--- THE DATA Enclosed Below ---

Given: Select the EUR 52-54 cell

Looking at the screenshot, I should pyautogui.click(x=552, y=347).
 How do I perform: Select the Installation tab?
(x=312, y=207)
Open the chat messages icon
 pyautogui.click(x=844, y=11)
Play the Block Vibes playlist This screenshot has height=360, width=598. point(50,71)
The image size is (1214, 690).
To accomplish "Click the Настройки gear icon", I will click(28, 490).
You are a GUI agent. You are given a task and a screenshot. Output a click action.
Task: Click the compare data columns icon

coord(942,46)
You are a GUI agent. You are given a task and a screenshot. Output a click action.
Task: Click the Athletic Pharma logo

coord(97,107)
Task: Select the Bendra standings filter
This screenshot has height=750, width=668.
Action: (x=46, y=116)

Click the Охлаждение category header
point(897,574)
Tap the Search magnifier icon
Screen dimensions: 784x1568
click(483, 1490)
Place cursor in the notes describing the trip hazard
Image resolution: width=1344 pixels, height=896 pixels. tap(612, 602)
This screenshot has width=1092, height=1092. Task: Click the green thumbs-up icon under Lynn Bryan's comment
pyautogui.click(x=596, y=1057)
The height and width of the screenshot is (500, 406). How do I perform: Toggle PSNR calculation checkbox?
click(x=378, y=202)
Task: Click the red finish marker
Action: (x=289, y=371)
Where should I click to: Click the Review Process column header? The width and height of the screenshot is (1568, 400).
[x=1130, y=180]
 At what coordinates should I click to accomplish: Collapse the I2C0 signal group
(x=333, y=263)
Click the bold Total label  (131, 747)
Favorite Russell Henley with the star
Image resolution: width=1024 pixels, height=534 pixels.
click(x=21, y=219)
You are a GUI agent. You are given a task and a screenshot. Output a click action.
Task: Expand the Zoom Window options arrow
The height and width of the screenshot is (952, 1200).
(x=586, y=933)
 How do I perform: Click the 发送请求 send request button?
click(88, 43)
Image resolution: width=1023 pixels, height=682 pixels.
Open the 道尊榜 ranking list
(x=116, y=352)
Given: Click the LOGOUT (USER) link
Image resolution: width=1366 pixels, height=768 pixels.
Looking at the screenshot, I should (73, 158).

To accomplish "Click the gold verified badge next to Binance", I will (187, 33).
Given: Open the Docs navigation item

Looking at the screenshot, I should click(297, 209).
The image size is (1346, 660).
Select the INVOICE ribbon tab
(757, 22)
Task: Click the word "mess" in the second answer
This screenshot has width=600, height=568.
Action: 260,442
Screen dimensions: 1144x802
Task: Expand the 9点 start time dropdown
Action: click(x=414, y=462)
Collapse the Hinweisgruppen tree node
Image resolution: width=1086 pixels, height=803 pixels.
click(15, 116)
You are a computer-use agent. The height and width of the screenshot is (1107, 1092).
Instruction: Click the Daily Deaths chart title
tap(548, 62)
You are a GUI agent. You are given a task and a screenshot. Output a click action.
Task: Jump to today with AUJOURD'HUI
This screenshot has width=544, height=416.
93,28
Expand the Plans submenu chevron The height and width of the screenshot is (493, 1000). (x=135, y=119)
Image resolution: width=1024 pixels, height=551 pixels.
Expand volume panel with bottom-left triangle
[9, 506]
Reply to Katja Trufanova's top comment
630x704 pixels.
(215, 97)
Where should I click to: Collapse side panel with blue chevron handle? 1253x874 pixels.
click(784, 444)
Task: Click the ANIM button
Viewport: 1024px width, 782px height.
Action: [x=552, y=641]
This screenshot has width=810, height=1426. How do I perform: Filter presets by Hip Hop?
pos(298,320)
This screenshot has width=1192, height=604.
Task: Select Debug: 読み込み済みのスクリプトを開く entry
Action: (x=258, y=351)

--- End of Enclosed THE DATA ---

Exact repetition of every entry in the data is required.

## [RESULT]
Given: Select the EUR 52-54 cell

Looking at the screenshot, I should pyautogui.click(x=552, y=347).
 How do I perform: Select the Installation tab?
(x=312, y=207)
Open the chat messages icon
 pyautogui.click(x=844, y=11)
Play the Block Vibes playlist This screenshot has height=360, width=598. point(50,71)
The image size is (1214, 690).
To accomplish "Click the Настройки gear icon", I will click(28, 490).
You are a GUI agent. You are given a task and a screenshot. Output a click action.
Task: Click the compare data columns icon

coord(942,46)
You are a GUI agent. You are given a task and a screenshot. Output a click action.
Task: Click the Athletic Pharma logo

coord(97,107)
Task: Select the Bendra standings filter
This screenshot has height=750, width=668.
Action: (x=46, y=116)

Click the Охлаждение category header
point(897,574)
Tap the Search magnifier icon
Screen dimensions: 784x1568
click(483, 1490)
Place cursor in the notes describing the trip hazard
Image resolution: width=1344 pixels, height=896 pixels. tap(612, 602)
This screenshot has width=1092, height=1092. Task: Click the green thumbs-up icon under Lynn Bryan's comment
pyautogui.click(x=596, y=1057)
The height and width of the screenshot is (500, 406). How do I perform: Toggle PSNR calculation checkbox?
click(x=378, y=202)
Task: Click the red finish marker
Action: (x=289, y=371)
Where should I click to: Click the Review Process column header? The width and height of the screenshot is (1568, 400).
[x=1130, y=180]
 At what coordinates should I click to accomplish: Collapse the I2C0 signal group
(x=333, y=263)
Click the bold Total label  (131, 747)
Favorite Russell Henley with the star
Image resolution: width=1024 pixels, height=534 pixels.
click(x=21, y=219)
You are a GUI agent. You are given a task and a screenshot. Output a click action.
Task: Expand the Zoom Window options arrow
The height and width of the screenshot is (952, 1200).
(x=586, y=933)
 How do I perform: Click the 发送请求 send request button?
click(88, 43)
Image resolution: width=1023 pixels, height=682 pixels.
Open the 道尊榜 ranking list
(x=116, y=352)
Given: Click the LOGOUT (USER) link
Image resolution: width=1366 pixels, height=768 pixels.
Looking at the screenshot, I should (73, 158).

To accomplish "Click the gold verified badge next to Binance", I will (187, 33).
Given: Open the Docs navigation item

Looking at the screenshot, I should click(297, 209).
The image size is (1346, 660).
Select the INVOICE ribbon tab
(757, 22)
Task: Click the word "mess" in the second answer
This screenshot has width=600, height=568.
Action: 260,442
Screen dimensions: 1144x802
Task: Expand the 9点 start time dropdown
Action: click(x=414, y=462)
Collapse the Hinweisgruppen tree node
Image resolution: width=1086 pixels, height=803 pixels.
click(15, 116)
You are a computer-use agent. The height and width of the screenshot is (1107, 1092).
Instruction: Click the Daily Deaths chart title
tap(548, 62)
You are a GUI agent. You are given a task and a screenshot. Output a click action.
Task: Jump to today with AUJOURD'HUI
This screenshot has width=544, height=416.
93,28
Expand the Plans submenu chevron The height and width of the screenshot is (493, 1000). (x=135, y=119)
Image resolution: width=1024 pixels, height=551 pixels.
Expand volume panel with bottom-left triangle
[9, 506]
Reply to Katja Trufanova's top comment
630x704 pixels.
(215, 97)
Where should I click to: Collapse side panel with blue chevron handle? 1253x874 pixels.
click(784, 444)
Task: Click the ANIM button
Viewport: 1024px width, 782px height.
Action: [x=552, y=641]
This screenshot has width=810, height=1426. How do I perform: Filter presets by Hip Hop?
pos(298,320)
This screenshot has width=1192, height=604.
Task: Select Debug: 読み込み済みのスクリプトを開く entry
Action: (x=258, y=351)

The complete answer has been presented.